La magia de Asensio no bastó
Soler y Asensio / Foto: Daniel Nieto (VAVEL)

El Real Madrid ha empatado ante el Valencia (2-2) en el Santiago Bernabéu durante la segunda jornada de la Liga. Un duelo durísimo y bastante tenso, sobre todo en la segunda parte. 

Era la noche blanca, la noche en la que los capitanes Sergio Ramos y Marcelo recibirían el trofeo de las 33 Ligas arropados por las gradas merengues, después estos dos y CR7 ofrecerían a la afición la Supercopa de Europa, la de España y el título de Liga. Desafortunadamente para ellos la fiesta no pudo continuar. 

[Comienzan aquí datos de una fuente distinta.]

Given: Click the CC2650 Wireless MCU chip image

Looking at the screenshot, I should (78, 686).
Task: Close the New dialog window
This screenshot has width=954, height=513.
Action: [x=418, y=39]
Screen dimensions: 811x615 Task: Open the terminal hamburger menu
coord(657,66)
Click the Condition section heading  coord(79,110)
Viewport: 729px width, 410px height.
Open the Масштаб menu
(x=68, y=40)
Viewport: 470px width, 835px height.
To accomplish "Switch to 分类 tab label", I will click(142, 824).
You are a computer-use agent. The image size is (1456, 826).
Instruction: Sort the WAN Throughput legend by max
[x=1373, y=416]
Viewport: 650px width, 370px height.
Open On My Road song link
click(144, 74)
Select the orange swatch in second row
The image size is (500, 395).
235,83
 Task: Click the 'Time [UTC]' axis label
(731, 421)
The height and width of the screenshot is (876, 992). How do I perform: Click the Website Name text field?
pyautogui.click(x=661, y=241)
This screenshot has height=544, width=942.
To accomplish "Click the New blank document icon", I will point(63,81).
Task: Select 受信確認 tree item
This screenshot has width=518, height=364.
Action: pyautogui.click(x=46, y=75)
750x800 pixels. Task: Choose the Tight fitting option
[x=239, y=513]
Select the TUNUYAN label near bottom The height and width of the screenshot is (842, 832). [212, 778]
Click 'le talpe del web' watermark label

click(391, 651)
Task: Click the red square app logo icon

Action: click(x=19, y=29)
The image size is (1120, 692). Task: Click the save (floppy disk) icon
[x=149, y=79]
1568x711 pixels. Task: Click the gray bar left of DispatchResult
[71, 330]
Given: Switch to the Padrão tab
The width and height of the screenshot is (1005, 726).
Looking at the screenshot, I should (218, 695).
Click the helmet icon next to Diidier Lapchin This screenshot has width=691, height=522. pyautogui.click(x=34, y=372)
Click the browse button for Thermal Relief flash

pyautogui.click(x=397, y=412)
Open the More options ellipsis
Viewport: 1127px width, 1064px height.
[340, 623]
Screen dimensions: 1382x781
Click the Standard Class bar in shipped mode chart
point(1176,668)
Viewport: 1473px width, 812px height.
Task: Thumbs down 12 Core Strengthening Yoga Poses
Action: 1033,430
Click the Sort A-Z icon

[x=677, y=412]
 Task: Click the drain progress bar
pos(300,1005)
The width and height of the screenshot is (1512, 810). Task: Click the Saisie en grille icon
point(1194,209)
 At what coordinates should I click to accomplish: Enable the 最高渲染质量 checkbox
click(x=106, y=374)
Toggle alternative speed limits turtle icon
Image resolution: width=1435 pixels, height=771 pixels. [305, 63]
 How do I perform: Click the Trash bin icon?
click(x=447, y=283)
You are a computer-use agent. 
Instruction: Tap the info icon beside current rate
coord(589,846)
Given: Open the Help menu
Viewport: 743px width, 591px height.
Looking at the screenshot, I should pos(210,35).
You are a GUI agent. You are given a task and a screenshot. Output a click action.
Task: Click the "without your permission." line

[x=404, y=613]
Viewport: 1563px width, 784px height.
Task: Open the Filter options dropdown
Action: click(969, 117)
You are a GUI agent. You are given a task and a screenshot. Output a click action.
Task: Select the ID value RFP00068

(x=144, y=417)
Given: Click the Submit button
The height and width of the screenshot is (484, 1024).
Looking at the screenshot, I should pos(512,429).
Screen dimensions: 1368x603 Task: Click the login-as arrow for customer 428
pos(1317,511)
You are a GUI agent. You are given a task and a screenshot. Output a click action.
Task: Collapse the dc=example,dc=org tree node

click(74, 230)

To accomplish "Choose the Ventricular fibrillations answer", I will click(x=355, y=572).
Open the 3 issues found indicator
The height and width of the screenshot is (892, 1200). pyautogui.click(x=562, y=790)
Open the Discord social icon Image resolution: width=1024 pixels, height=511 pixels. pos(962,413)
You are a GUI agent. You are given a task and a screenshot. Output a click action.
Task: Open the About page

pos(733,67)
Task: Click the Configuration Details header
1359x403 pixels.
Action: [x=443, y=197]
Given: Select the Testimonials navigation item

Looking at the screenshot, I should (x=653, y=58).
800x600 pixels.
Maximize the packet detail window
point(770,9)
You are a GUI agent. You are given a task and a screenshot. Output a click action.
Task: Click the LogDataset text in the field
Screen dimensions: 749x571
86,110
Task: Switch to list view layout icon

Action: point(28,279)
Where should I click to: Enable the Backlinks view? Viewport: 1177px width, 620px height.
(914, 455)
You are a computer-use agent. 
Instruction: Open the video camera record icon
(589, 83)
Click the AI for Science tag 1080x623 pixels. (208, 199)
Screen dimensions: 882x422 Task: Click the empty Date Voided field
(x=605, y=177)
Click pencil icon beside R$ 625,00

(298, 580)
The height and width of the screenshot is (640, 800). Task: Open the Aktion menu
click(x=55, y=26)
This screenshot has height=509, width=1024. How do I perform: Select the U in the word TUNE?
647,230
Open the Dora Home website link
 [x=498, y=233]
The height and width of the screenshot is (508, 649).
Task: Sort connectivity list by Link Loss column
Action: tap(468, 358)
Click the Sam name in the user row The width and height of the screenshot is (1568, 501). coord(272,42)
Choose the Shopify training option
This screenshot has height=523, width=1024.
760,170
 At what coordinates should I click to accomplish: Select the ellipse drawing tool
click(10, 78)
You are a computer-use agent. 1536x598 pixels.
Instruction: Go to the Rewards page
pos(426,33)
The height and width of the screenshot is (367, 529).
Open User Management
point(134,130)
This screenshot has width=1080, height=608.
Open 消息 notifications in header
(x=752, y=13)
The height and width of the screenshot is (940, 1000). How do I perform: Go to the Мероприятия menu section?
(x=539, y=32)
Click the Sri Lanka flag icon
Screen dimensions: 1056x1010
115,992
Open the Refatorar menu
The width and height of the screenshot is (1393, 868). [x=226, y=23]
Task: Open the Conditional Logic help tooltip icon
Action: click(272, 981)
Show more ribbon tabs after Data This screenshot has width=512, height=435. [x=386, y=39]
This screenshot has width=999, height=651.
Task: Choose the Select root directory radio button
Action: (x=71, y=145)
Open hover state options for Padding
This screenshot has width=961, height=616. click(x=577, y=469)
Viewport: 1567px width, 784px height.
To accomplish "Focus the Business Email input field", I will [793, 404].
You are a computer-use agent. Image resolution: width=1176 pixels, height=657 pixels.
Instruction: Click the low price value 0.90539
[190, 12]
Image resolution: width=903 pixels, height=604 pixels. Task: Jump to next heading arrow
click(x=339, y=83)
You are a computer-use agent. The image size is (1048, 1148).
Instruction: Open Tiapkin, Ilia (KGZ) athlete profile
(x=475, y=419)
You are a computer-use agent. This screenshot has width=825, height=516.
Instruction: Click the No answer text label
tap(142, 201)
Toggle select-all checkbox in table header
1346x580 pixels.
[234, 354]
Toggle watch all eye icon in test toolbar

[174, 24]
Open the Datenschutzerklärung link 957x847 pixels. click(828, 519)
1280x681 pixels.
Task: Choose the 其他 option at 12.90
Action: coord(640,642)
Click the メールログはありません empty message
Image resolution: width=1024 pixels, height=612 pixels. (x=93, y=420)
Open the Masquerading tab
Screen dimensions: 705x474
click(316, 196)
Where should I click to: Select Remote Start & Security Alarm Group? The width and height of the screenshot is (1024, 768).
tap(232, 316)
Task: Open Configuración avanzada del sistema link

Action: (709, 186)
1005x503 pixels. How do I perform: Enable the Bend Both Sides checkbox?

Alineación atrevida la de Zinedine Zidane con Casemiro de central por las ausencias de Varane y Ramos, cuyo papel tuvo que ser cubierto por el resto de centrocampistas y Asensio como titular esta noche en el Bernabéu, con un Real Madrid rebosante de calidad a pesar de las bajas. Nada más comenzar el encuentro, en los primeros cuatro minutos de partido, los madridistas ya eran los claros dominantes de la noche. Donde también el equipo ché ha tenido una oportunidad clave de estrenar el marcador que evitó Keylor. Poco después, Carlos Soler intentó atravesar la puerta de Navas pero Modric robó el balón. Lo que empezó siendo un encuentro en el que el Valencia llegaba al área con ganas de morder, cambió de rol con el golazo de Asensio en el minuto 9, tras una cabalgada, apuntó y la colocó donde quiso.  Dinamita pura. Justo después intentó Marcelo pero se desvió arriba. En el 16 volvió a centrar el balear sirviéndosela a Benzema cuyo remate de cabeza no llegó. Situación que aprovechó Soler, que seguía con hambre de gol y en el minuto 17 tras una magnífica jugada quiso que los de Marcelino empataran el partido.

Un duelo al más puro estilo del lejano oeste, en el que Asensio ha imperado sobre todos los demás, contra un Valencia fuerte, ágil, luchador y persistente. Un empate que cualquiera de los dos equipos podría haber roto de no haber fallado en tantas oportunidades, aunque hay que reconocer que los blancos han dejado escapar muchas más. Pero de nada sirve lamentarse. 

Asensio, en su primer partido como titular volvió a dejar al público con la boca abierta. Volvió a hacer magia en el Bernabéu y volvió a colocarse el cartel de héroe absoluto. Muchas ocasiones de gol para el equipo blanco. Muchas llegadas al área con garra y hambre, aunque muy pocas terminaron en gol, Benzema lo intentó en cuatro o cinco ocasiones pero la pelota siempre se desvió fuera (por lo que se llevó una buena pitada de la afición merengue). No fue su noche. Un empate en un grandísimo duelo en el que tanto el Real Madrid como el Valencia han demostrado mucha calidad, coordinación y confianza, (aunque la defensa madridista ha flojeado un poco), con muchas llegadas al área por ambas partes y con muchas ocasiones de gol (donde no hubo suerte ni en las más claras), si destacaron además todos los protagonistas de Marcelino, que han sido canteranos (Gayá desbordó por banda a Carvajal gracias a la llegada atrás de Toni Lato, y el del filial se encargó de servir un centro lateral a Carlos Soler, dispuesto a resolver con frialdad). 

Al comienzo de la segunda parte, Zidane se vio obligado a cambiar a Isco por unas molestias estomacales, el propio jugador fue quien lo comunicó. Sin mucho más que destacar del malagueño. Aunque al principio el control parecía ser de los pupilos de Zidane, el Valencia fue a por todas y volvió a sacar las uñas (incluso los dientes). El Bernabéu estaba completamente desatado. Poco a poco, la defensa merengue fue cargándose de tarjetas y las llegadas de los che se sucedieron. Mucho esfuerzo para un Madrid que falló demasiadas oportunidades y vio como en el minuto 77, un gol de Kondogbia puso al Valencia por delante. Pero con esfuerzo y coraje volvió a darlo todo Marco Asensio, empatando el partido en el minuto 83 y brillando con luz propia. El Bernabéu volvió a caer rendido a sus pies, pero no bastó. Cuatro minutos de añadido en los que tanto Real Madrid como Valencia casi saborean la gloria en un mano a mano que quedó finalmente en tablas.